Chapter 13. Wanita Spesial

4K 1K 198
                                    

"Al, coba tulisin sepatu yang habis stok, donk!" pinta Ibnu.

"Iya, Kang." Albi lekas berlari ke gudang sepatu. Ia ambil lembaran catatan yang tergantung di tembok. Lembaran itu dijepit pada papan dada plastik berwarna biru. Tentu tak sebiru hatiku. Apalagi menanti kabar yang aku tunggu.

Albi berjalan di sepajang rak dan memeriksa dus-dus sepatu yang mulai berkurang, apalagi yang salah satu nomornya tiada. Apalagi nomor tiga puluh enam, paling langka.

Albi memijiti tengkuk akibat terlalu lama mendongak ke atas untuk memeriksa dus. Tak jarang ia harus memanjat untuk melihat lebih jelas. Kalau ada teropong mungkin akan lebih membantu.

Sementara Ibnu harus melayani pelanggan. Namun, ia malah diberi kekecewaan. "Lho, Akang yang satunya lagi ke mana?" tanya perempuan yang hari ini datang berniat melihat Albi eh membeli sepatu.

"Lagi libur, Teh. Sekarang cuman ada saya sama dua SPG itu," tunjuk Ibnu pada Dewi dan Hanin.

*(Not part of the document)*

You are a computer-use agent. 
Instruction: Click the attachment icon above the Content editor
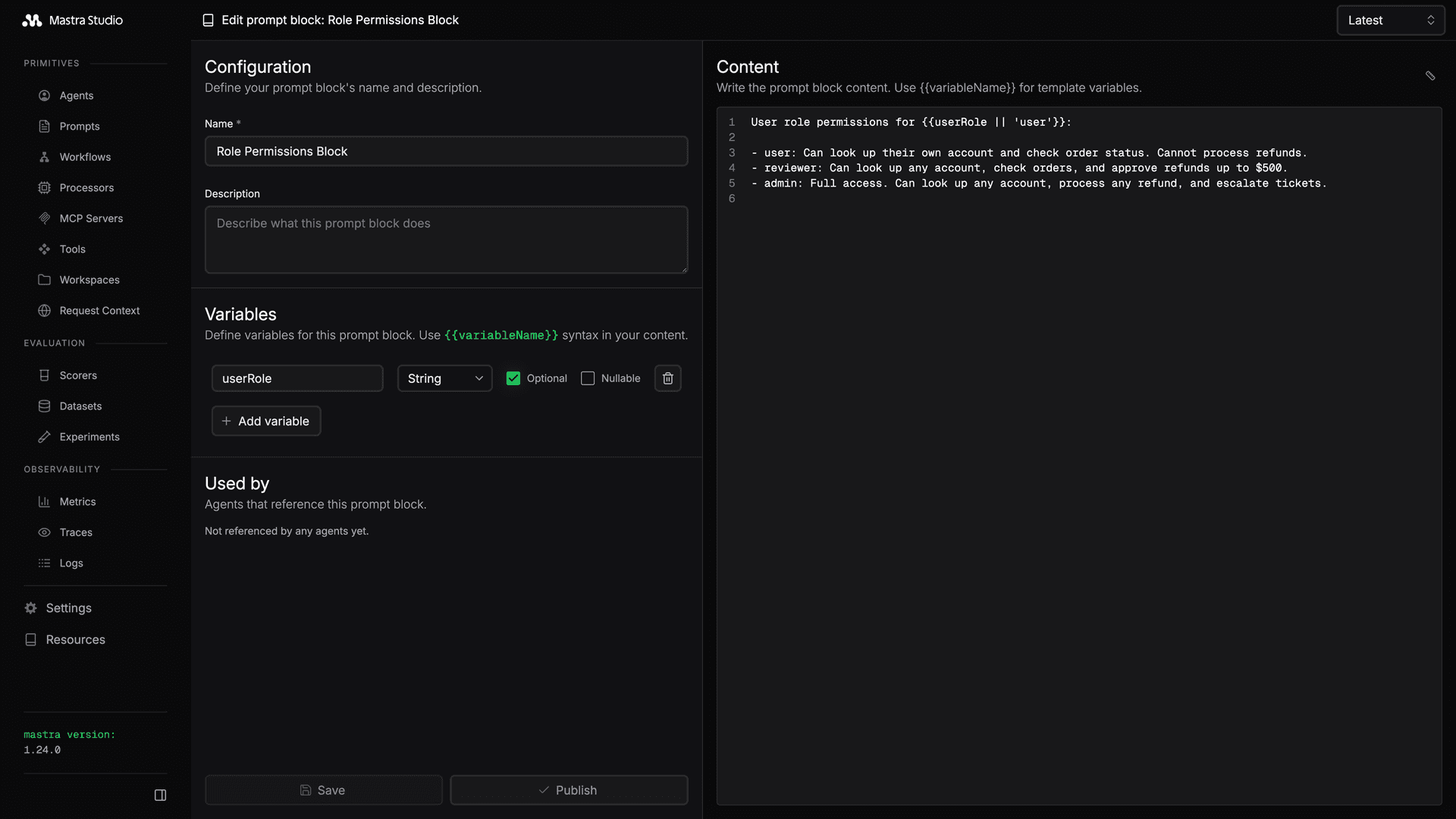(x=1430, y=76)
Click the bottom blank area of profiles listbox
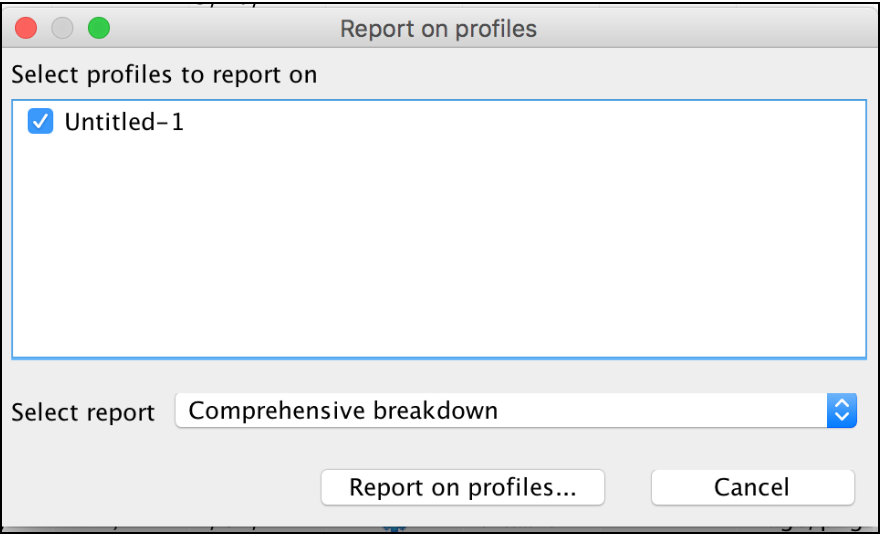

Perempuan itu mendecakan mulutnya. "Susah-susah datang malah nggak ketemu sama Akangnya. Kesel banget!" protes wanita itu.

Ujung-ujungnya ia sok memilih sepatu dan tak jadi beli. Ibnu kesal jadinya. Padahal ia sudah mengeluarkan banyak dus sepatu dari gudang.

Kejadian itu lagi-lagi terulang. Tak lama seorang ibu datang dengan anak gadisnya. Ia sudah sedia ponsel yang stand by di kamera untuk membuat video tiktok. Sayang, begitu masuk yang menyambut Ibnu.

"Akang yang biasa melayani ke mana? Saya maunya sama dia," tegas Ibu itu galak.

"Iya, ih! Nggak asik!" protes anaknya.

"Lagi libur, Bu. Maaf ya," jawab Ibnu.

"Ah, teu rame (nggak asik)!" umpat mereka lalu pergi meninggalkan toko.

"Euleuh, pikasebeleun (nyebelin)!" Ibnu balas mengumpat.

Dewi dan Hanin yang melihat itu kontan tertawa. "Sudahlah, Nu. Wajahmu emang nggak menjual, mau gimana lagi!" ledek Dewi.

"Diem kalian! Kayak kalian cantik saja!" balas Ibnu.

"Kayak kamu ganteng saja!" Dewi nggak mau kalah.

Pak Nugraha mendengar keributan itu lekas keluar dari ruangan ke toko. "Ada apa ini?" tanya Pak Nugraha.

"Itu tuh, Pak! Si Ibnu sok mau layanin pelanggan. Mana pake bohong Kang Albi nggak masuk segala. Jadi pelanggan dua pergi itu," adu Hanin.

"Bener eta teh, Ibnu?"

Ibnu menunduk takut kena omel. "Lagian itu emak-emal datang cuman mau ketemu Albi. Bukan mau beli, Pak," alasan Ibnu.

"Mau beli atau enggak, tetap harus dilayani dengan baik. Jangan sampai mereka bikin rumor yang bukan-bukan soal toko kita. Sekarang Albi mana?" tanya Pak Nugraha.

"Di gudang lagi nyatet barang yang kosong," jawab Ibnu.

"Ontohod! Panggil suruh dia yang jaga toko terus kamu yang di gudang!" titah Pak Nugraha.

Ibnu mengangguk. Ia lekas lari ke dalam gudang. "Al, kata Bapak disuruh nunggu toko!" titah Ibnu.

Albi sedang memanjat rak kontan langsung melompat turun. "Tapi ini belum selesai, Kang."

"Sudah tinggali saja! Biar aku yang lakuin. Nanti Pak Nugraha mecat aku lagi!" paksanya.

Albi menurut saja. Ia lekas memberikan catatan kepada Ibnu lalu berjalan ke toko. Tak lupa ia tepuk-tepuk seragamnya yang kotor akibat debu di gudang. Dewi dan Hanin saling menyikut. Mereka tersenyum senang melihat Albi kembali ke toko. Jadi, mereka bisa melihat wajah pria itu dengan jelas. Lumayan menambah sistem imun di saat seperti ini.